Kim couldn’t help but think that there would be some measure of relief for Darren James that he would never return to Westerley. The sight he’d stumbled upon when he found Mandy beaten and writhing on the ground had tortured him every waking minute since. His aggression at the hospital was a result of his desperation to see her. To put a different image in his head to the one he saw every time he closed his eyes. Kim doubted he would ever have been able to go back. Dawson had admitted that he had mentioned Isobel’s progress in conversation while on site at Westerley and had unwittingly given Darren all the information he needed to go and make a nuisance of himself.
Thoughts of Daniel were beginning to fade from her mind. There was still so much unsaid between them and yet, paradoxically, nothing now left to say. They both knew what the spark between them could have been, and it was that very thought that held her back. They would meet again, she felt sure, and perhaps by then she’d be whole and perhaps he’d be with someone else. But for her there was no choice, which meant there was no regret.

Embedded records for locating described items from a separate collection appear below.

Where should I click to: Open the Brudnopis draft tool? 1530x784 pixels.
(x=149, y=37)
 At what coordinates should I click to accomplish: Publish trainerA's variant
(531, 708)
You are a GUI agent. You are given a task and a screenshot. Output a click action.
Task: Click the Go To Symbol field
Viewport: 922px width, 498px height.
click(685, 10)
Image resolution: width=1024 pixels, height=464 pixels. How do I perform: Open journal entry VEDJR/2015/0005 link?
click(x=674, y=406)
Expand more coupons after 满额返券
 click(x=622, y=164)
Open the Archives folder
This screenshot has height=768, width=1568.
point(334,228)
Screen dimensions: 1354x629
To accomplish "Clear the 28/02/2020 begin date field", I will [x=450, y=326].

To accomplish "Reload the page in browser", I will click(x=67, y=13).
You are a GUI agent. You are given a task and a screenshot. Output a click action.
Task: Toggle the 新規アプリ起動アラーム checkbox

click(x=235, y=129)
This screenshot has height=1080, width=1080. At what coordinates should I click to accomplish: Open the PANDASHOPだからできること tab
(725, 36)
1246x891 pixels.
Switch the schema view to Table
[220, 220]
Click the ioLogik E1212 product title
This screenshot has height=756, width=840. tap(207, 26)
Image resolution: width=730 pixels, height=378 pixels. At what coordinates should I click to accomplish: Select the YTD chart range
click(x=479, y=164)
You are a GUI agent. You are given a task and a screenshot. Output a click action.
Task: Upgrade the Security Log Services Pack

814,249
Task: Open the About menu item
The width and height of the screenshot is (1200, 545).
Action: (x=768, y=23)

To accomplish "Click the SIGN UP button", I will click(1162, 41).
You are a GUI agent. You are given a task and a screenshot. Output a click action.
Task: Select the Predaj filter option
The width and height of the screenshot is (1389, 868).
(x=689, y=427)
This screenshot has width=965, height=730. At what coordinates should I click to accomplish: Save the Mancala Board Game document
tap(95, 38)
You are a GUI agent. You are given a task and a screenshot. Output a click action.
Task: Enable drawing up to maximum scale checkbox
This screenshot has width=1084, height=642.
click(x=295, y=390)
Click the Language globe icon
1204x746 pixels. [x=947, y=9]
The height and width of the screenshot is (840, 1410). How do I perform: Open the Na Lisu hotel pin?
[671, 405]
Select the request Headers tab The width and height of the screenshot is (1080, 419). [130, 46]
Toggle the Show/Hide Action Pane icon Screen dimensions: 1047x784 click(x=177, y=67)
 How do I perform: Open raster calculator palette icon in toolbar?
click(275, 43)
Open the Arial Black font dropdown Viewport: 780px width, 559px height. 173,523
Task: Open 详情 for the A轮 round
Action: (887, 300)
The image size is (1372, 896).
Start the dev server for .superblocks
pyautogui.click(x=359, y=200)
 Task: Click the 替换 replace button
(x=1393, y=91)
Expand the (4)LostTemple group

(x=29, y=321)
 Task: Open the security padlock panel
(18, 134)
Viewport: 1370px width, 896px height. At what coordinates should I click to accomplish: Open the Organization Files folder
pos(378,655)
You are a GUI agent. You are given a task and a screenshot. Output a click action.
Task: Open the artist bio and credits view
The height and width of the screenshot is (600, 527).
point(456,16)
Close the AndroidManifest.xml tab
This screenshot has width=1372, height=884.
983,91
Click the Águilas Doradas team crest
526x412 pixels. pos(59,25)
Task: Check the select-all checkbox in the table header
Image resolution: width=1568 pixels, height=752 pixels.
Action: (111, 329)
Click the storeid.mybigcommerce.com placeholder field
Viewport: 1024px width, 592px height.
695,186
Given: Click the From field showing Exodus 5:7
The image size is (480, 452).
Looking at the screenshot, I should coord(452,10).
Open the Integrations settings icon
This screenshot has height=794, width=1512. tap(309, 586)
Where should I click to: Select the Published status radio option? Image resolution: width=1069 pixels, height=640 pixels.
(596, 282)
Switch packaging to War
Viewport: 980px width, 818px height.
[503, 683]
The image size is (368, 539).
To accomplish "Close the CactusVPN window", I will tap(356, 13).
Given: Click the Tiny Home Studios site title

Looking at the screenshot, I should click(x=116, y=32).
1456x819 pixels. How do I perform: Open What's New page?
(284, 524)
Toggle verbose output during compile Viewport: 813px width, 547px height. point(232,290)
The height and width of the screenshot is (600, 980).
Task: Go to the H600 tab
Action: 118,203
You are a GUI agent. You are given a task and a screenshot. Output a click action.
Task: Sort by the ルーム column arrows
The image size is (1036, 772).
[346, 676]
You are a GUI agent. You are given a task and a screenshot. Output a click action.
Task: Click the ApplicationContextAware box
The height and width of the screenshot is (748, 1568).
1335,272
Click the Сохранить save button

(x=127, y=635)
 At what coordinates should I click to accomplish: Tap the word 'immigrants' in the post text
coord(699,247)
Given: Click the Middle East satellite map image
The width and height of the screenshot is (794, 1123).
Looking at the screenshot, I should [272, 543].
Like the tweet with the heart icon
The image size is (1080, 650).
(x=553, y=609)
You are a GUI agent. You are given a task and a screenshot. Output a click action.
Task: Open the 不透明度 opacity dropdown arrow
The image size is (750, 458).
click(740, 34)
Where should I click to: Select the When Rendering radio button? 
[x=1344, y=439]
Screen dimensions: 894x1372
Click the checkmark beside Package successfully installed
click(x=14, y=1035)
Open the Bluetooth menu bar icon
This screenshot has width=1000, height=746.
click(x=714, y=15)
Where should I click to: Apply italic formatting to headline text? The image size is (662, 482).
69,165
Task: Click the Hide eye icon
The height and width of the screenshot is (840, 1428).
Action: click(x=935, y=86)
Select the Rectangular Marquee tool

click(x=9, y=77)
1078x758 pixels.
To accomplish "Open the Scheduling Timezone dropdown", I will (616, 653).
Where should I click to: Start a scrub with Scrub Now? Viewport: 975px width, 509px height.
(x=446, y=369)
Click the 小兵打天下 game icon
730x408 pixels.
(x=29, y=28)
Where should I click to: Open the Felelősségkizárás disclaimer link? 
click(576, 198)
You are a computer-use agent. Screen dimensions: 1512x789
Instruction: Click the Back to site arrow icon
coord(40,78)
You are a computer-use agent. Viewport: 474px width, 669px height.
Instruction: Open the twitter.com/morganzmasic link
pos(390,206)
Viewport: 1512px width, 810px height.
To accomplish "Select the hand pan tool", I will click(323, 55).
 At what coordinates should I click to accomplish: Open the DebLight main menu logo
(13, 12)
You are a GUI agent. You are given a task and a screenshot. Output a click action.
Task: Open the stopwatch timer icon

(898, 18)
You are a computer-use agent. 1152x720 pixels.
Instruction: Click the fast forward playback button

Kim knew she would do what she always did. Throw herself into the next case that landed on her desk.
She glanced again at the first piece of paper in her hand. It was the commendation she had received for her role in the case of two missing nine-year-old girls.
She lowered herself to the ground and placed the frame against the grave.
‘This is for you,’ she said as the tears thickened her voice. Had it not been for the time she had spent in their care Kim knew not what she might have become. That brief interlude in her childhood had bee
n enough. Those three years had shown her the type of person she wanted to become. They had set her up for life.
They had shown her what it was like to be part of a family and had loved her unconditionally. And she had loved them in return.
Any award would always belong to them.
She took from her pocket the second piece of paper. The one Erica had placed in her bag on that last and fateful day.
To other people it might only have been a permission slip to attend a school trip to Dudley Zoo, but to her it was so much more.
She opened the well-worn sheet of typewritten paper that was separated in two by a dotted line across the middle.
The top half was the detail of the trip: date, day and requirements for a packed lunch. The second paragraph was a request for their ‘charge’ to attend.
But it was as her eyes continued down the sheet that her vision began to blur. It didn’t matter because emblazoned across her mind was where they had scribbled out the word ‘charge’ and inserted the word ‘daughter’.
For a moment she let the tears flow as she clutched the paper that was all she had left.
She took a few deep breaths and fought the tears away.
She touched the top of the headstone lightly.
‘I love you, and I miss you,’ she whispered softly down to the ground.
A smile fought its way through the tears. After today she would remember only the love and the good times they had shared. They deserved no less.
She sighed heavily as she walked towards her bike. There was just one last thing that remained to be done.
She took out her phone and scrolled down her contact list. She pressed to call and a voice answered on the second ring.
‘Hey, Frost, it’s me. How are you feeling?’
‘Hello, Inspector, how—’
‘That’ll be Stone to you, Frost, if I remember correctly.’
Kim heard a soft chuckle on the other end of the phone.
‘It’s been a strange week to be honest. I feel different, you know?’
‘Yeah, near-death experiences will do that to you. But you’ll be back to yourself in no time.’